The top executives of Cavanaughs at the time were Don Barbieri, president and CEO, and Art Coffey, who was executive vice president. Barbieri was traveling this week and not available for comment. Coffey said that he knew of Sondland through business dealings, but not well, and hadn’t had any contact with him for decades.
He was surprised to be told that Sondland was in the middle of the Ukrainian scandal.
“What in the world does Gordon Sondland have to do with the Ukraine?” he asked.

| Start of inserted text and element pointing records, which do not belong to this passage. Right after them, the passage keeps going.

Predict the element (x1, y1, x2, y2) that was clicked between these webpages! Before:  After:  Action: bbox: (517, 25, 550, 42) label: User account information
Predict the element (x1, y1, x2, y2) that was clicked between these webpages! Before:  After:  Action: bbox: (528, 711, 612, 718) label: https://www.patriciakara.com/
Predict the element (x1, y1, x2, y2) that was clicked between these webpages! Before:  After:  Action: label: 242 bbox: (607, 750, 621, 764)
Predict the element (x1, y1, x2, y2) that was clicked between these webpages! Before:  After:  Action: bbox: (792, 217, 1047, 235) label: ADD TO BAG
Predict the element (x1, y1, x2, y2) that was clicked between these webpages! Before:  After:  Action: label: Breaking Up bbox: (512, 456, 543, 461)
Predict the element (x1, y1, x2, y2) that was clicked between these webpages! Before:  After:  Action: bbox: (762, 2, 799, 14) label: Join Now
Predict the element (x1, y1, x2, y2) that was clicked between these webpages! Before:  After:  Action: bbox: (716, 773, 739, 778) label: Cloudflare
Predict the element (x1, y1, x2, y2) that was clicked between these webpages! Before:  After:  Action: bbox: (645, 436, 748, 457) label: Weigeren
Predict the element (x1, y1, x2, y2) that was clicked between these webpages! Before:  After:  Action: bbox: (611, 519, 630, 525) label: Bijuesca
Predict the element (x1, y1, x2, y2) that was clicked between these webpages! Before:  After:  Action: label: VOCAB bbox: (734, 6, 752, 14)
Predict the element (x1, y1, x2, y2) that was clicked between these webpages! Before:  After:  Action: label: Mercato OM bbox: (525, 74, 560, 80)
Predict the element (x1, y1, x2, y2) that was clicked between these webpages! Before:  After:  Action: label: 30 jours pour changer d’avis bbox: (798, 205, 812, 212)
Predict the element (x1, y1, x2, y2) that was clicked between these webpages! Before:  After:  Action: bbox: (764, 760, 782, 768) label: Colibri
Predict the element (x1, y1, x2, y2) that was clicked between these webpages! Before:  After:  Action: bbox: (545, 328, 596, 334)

There’s little in the public record about Sondland in Spokane, and the complicated and cloudy history of the Ridpath ownership makes it hard to identify exactly when his company took over. The hotel, first built in 1900 and rebuilt after a fire in 1952, was long owned by the Ridpath family; they sold it to a hotel group in 1988.
Over the next decade, the hotel struggled financially and Dunson Ridpath Hotel Ltd. became the primary owner at some point. In 1997, according to a Spokesman-Review profile of the company that eventually became Red Lion Hotels, Cavanaughs entered a partnership with Dunson Ridpath Hotel Ltd. to lease the hotel.
“We’re still going to have money invested in the hotel,” Sondland said at the time. “They’re the hometown people. We will benefit from their knowledge of the market.”
Cavanaughs purchased the hotel about the same time the company went public in 1998. It was a time of great expansion for the hotel company, which was a growing venture of Goodale & Barbieri Co. The company sold the Ridpath to a hotel group in 2004, and ownership of the building began to splinter into an ever-more-complicated series of partners.
It experienced a long period of decline and eventual abandonment after its closure in 2008. The ownership of the hotel was chopped up into a dizzying array of condominium units that frustrated attempts in recent years to bring it back to life; it has now reopened as a downtown apartment building, a project that was driven in large part by developer Ron Wells – who has now pleaded guilty in an insurance fraud case and has been removed from decision-making on the project.
Sondland, meanwhile, seems sure to remain in the news, if not the history books. The questions about what he knows and whether we’ll find out about aren’t going away. Will we get answers? Or will there be – as with Haldeman and Nixon – a gap in the record?
In either case, Sondland’s slight connection to Spokane is but a footnote in that much more dramatic and important story.